Task description: Copy the listing lines from the one containing "Task: Open Météo en Europe menu" through the one containing "Select the DamStandard brush", swapping "screenshot" for "image" and changing nothing else.

Material provided:
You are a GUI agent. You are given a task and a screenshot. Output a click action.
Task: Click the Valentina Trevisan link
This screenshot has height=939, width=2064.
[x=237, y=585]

* * *

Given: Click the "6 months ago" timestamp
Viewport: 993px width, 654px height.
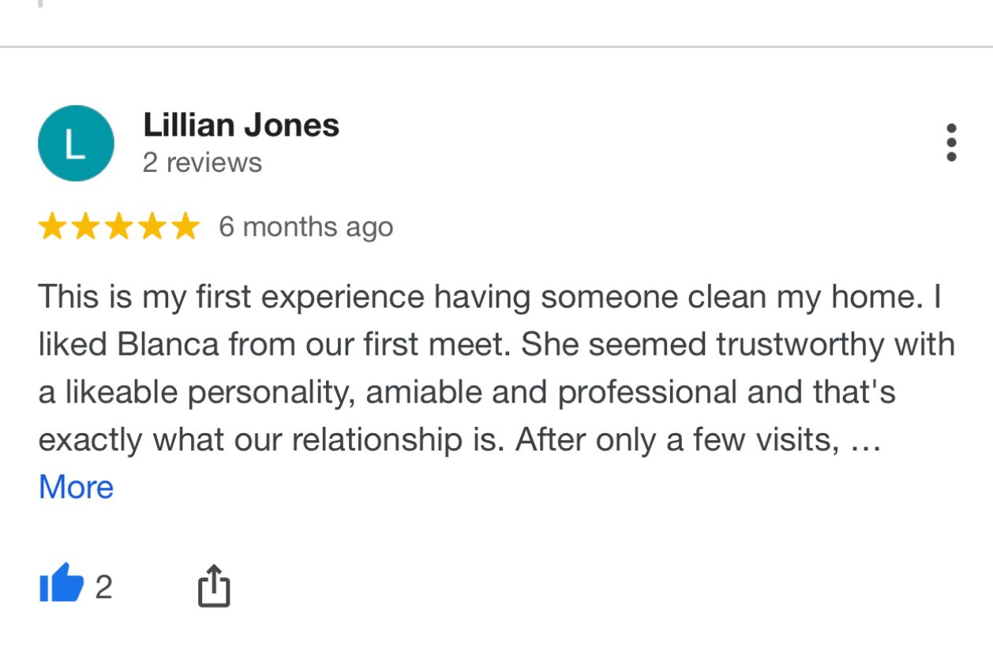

---

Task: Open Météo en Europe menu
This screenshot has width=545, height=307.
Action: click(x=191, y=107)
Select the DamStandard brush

Task response:
Task: Open Météo en Europe menu
This image has width=545, height=307.
Action: click(x=191, y=107)
Select the DamStandard brush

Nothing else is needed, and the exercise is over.